You will have to start registering aluminum bar stock.
The Courant is the worst newspaper there is. Makes NYT look respectable.
“There is no good reason to own an unregistered, untraceable firearm, and law-abiding gun owners should agree. Untraceable guns are ready-made for crime.”
By their own admission a gun with a serial number is (closer to being) a crime deterrent.
These people think that race cars have numbers on them to make them go faster ?
My personal feeling is the Rats realized they were losing on DACA, they were losing on #FusionCollusion and needed something to change the Brown Shirt Media narrative. Parkland happened just in time. Never let a happening go to waste.
As I’ve been saying for a while. Go ahead and uninvent something.
Nope. Anyone can do it. A Harbor Freight drill press is all that’s necessary.
My son’s built theirs. We used a milling machine simply because a friend has one. Great learning experience.
Others I know used simple drill presses.
Polymer stock is even easier than metal.
This premise falls flat on its face. Here's a "ready-to-assemble" gun by mail, all you need to do is add a stripped lower receiver, or complete your own 80% lower: CDNN Sports AR15 CARBINE RIFLE KIT 556 MIDLENGTH QUADRAIL 1:7
If you go to the above link and look at the bottom of the page, you will see (emphasis added):
"This item cannot be shipped to California, Connecticut, Maryland, Massachusetts, New Jersey, New York, or Washington D.C."

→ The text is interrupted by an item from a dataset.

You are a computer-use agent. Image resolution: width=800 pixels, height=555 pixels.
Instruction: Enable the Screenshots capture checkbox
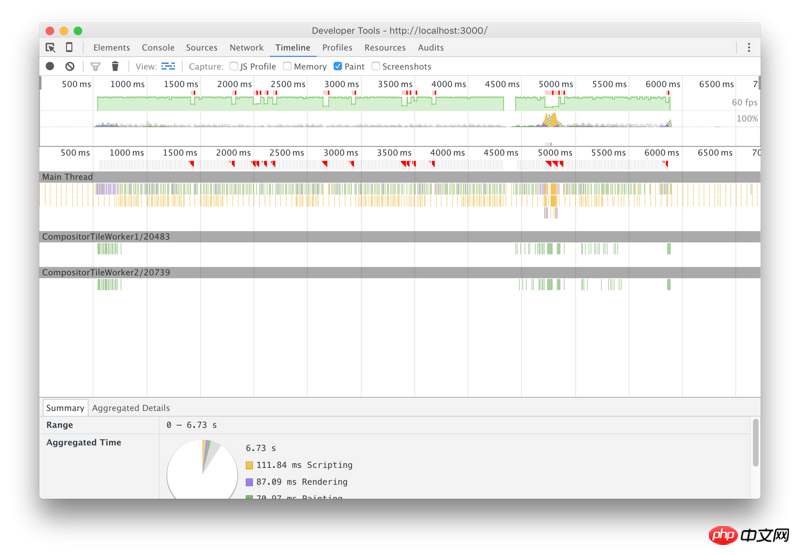click(x=376, y=66)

So no, if you live in Connecticut you cannot just buy a "ready-to-assemble" rifle kit by mail.
Theres a good YouTube of a guy casting an AR lower blank from 280 melted aluminum cans and machining it into a functional piece and constructing and firing the rifle from it.
>
Because were talking about 100 year old technology here. From this point on, it will never be particularly difficult for someone with enough motivation to assemble an assault weapon.
>
Assemble a WEAPON, yes, but an ‘assault weapon’? Please define ‘assault weapon’. (If if just a tongue slip, using the Leftist lingo gives them all they need to turn the tide in the debate).
Assembly? Wasn’t the AK-47 (variants) designed to be rapidly/easily manufactured? Some sheet metal, couple tools and time = fully functional weapon?
Same with any other, no? Take block of aluminum, drill press\mill...
Hell, Lowes\Home Depot have EVERYTHING one needs in the plumbing section to create the crudest form a slap-gun.
Knives/cars? Hell, one needs only a few Molotov cocktails to pull off a truly macabre massacre; no metal detectors needed there!
The writers of the article can't be honest and say their intent with registration is to confiscate sometime later.
If you can smuggle people and drugs over the southern border, why not AK’s?
Any high-density solid object with a little weight to it, some caustic or irritant liquids, many toxic gases, if properly deployed.
Even strong words, if delivered properly to a liberal, may injure them.